▶ _GOAL OF THE EXERCISE_:
Write every record out again exactly as shown below.

(Extracted records)
+++
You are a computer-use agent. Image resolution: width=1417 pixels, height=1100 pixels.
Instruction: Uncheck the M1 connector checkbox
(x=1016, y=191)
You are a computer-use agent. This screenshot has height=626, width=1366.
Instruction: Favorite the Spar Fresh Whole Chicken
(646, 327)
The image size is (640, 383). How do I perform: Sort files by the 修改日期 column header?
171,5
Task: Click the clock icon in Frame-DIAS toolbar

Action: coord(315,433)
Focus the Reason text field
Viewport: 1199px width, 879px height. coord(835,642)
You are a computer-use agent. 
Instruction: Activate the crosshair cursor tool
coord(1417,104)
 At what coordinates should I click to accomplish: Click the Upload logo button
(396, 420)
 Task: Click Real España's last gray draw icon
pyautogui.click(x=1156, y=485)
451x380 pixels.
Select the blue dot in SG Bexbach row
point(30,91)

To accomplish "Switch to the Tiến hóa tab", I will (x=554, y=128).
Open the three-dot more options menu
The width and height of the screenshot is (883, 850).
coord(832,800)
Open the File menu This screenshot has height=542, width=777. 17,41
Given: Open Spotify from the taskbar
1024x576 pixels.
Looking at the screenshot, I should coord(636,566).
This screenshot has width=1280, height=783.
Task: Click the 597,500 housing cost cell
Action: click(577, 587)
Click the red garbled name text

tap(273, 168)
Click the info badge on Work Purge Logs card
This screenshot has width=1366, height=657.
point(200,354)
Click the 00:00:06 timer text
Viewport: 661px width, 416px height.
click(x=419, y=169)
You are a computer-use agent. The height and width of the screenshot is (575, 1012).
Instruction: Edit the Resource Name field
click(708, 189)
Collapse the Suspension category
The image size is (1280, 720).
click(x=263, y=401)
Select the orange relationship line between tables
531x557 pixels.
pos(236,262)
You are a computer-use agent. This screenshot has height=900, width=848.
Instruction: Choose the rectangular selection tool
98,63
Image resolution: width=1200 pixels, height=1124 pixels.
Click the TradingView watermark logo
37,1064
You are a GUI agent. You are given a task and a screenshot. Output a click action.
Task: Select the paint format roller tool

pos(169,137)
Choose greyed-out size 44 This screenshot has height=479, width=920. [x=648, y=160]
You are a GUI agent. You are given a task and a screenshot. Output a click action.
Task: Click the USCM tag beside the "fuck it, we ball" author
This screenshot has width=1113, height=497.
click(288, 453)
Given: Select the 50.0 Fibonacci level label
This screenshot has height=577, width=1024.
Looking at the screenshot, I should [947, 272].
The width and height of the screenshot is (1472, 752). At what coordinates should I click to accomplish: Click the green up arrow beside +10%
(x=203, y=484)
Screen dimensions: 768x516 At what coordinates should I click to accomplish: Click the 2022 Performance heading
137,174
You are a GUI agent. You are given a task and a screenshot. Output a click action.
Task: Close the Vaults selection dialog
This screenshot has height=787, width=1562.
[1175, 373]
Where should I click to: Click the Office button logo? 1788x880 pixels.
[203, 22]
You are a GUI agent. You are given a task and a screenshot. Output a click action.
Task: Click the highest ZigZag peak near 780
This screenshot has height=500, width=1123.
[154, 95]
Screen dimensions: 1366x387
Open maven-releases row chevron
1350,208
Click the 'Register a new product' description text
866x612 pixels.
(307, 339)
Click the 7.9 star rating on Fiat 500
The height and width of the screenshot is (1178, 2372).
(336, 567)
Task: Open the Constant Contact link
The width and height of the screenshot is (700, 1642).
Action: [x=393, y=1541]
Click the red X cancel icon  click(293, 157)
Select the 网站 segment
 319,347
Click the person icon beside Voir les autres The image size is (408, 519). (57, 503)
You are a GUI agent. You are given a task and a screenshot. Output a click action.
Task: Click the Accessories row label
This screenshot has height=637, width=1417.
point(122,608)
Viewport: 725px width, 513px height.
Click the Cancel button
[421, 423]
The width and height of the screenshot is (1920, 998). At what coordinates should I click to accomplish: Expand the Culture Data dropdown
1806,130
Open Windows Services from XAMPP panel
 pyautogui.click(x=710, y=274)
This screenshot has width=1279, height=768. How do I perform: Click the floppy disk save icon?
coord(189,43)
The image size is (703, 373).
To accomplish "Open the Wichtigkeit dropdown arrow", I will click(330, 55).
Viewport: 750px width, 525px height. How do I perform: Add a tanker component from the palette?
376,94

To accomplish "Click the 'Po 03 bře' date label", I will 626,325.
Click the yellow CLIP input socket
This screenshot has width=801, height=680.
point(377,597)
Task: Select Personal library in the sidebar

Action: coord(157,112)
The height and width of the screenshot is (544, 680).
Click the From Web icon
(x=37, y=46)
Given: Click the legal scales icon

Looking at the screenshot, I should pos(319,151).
+++
▶ _OUTPUT_:
You are a computer-use agent. Image resolution: width=1417 pixels, height=1100 pixels.
Instruction: Uncheck the M1 connector checkbox
(x=1016, y=191)
You are a computer-use agent. This screenshot has height=626, width=1366.
Instruction: Favorite the Spar Fresh Whole Chicken
(646, 327)
The image size is (640, 383). How do I perform: Sort files by the 修改日期 column header?
171,5
Task: Click the clock icon in Frame-DIAS toolbar

Action: coord(315,433)
Focus the Reason text field
Viewport: 1199px width, 879px height. coord(835,642)
You are a computer-use agent. 
Instruction: Activate the crosshair cursor tool
coord(1417,104)
 At what coordinates should I click to accomplish: Click the Upload logo button
(396, 420)
 Task: Click Real España's last gray draw icon
pyautogui.click(x=1156, y=485)
451x380 pixels.
Select the blue dot in SG Bexbach row
point(30,91)

To accomplish "Switch to the Tiến hóa tab", I will (x=554, y=128).
Open the three-dot more options menu
The width and height of the screenshot is (883, 850).
coord(832,800)
Open the File menu This screenshot has height=542, width=777. 17,41
Given: Open Spotify from the taskbar
1024x576 pixels.
Looking at the screenshot, I should coord(636,566).
This screenshot has width=1280, height=783.
Task: Click the 597,500 housing cost cell
Action: click(577, 587)
Click the red garbled name text

tap(273, 168)
Click the info badge on Work Purge Logs card
This screenshot has width=1366, height=657.
point(200,354)
Click the 00:00:06 timer text
Viewport: 661px width, 416px height.
click(x=419, y=169)
You are a computer-use agent. The height and width of the screenshot is (575, 1012).
Instruction: Edit the Resource Name field
click(708, 189)
Collapse the Suspension category
The image size is (1280, 720).
click(x=263, y=401)
Select the orange relationship line between tables
531x557 pixels.
pos(236,262)
You are a computer-use agent. This screenshot has height=900, width=848.
Instruction: Choose the rectangular selection tool
98,63
Image resolution: width=1200 pixels, height=1124 pixels.
Click the TradingView watermark logo
37,1064
You are a GUI agent. You are given a task and a screenshot. Output a click action.
Task: Select the paint format roller tool

pos(169,137)
Choose greyed-out size 44 This screenshot has height=479, width=920. [x=648, y=160]
You are a GUI agent. You are given a task and a screenshot. Output a click action.
Task: Click the USCM tag beside the "fuck it, we ball" author
This screenshot has width=1113, height=497.
click(288, 453)
Given: Select the 50.0 Fibonacci level label
This screenshot has height=577, width=1024.
Looking at the screenshot, I should [947, 272].
The width and height of the screenshot is (1472, 752). At what coordinates should I click to accomplish: Click the green up arrow beside +10%
(x=203, y=484)
Screen dimensions: 768x516 At what coordinates should I click to accomplish: Click the 2022 Performance heading
137,174
You are a GUI agent. You are given a task and a screenshot. Output a click action.
Task: Close the Vaults selection dialog
This screenshot has height=787, width=1562.
[1175, 373]
Where should I click to: Click the Office button logo? 1788x880 pixels.
[203, 22]
You are a GUI agent. You are given a task and a screenshot. Output a click action.
Task: Click the highest ZigZag peak near 780
This screenshot has height=500, width=1123.
[154, 95]
Screen dimensions: 1366x387
Open maven-releases row chevron
1350,208
Click the 'Register a new product' description text
866x612 pixels.
(307, 339)
Click the 7.9 star rating on Fiat 500
The height and width of the screenshot is (1178, 2372).
(336, 567)
Task: Open the Constant Contact link
The width and height of the screenshot is (700, 1642).
Action: [x=393, y=1541]
Click the red X cancel icon  click(293, 157)
Select the 网站 segment
 319,347
Click the person icon beside Voir les autres The image size is (408, 519). (57, 503)
You are a GUI agent. You are given a task and a screenshot. Output a click action.
Task: Click the Accessories row label
This screenshot has height=637, width=1417.
point(122,608)
Viewport: 725px width, 513px height.
Click the Cancel button
[421, 423]
The width and height of the screenshot is (1920, 998). At what coordinates should I click to accomplish: Expand the Culture Data dropdown
1806,130
Open Windows Services from XAMPP panel
 pyautogui.click(x=710, y=274)
This screenshot has width=1279, height=768. How do I perform: Click the floppy disk save icon?
coord(189,43)
The image size is (703, 373).
To accomplish "Open the Wichtigkeit dropdown arrow", I will click(330, 55).
Viewport: 750px width, 525px height. How do I perform: Add a tanker component from the palette?
376,94

To accomplish "Click the 'Po 03 bře' date label", I will 626,325.
Click the yellow CLIP input socket
This screenshot has width=801, height=680.
point(377,597)
Task: Select Personal library in the sidebar

Action: coord(157,112)
The height and width of the screenshot is (544, 680).
Click the From Web icon
(x=37, y=46)
Given: Click the legal scales icon

Looking at the screenshot, I should pos(319,151).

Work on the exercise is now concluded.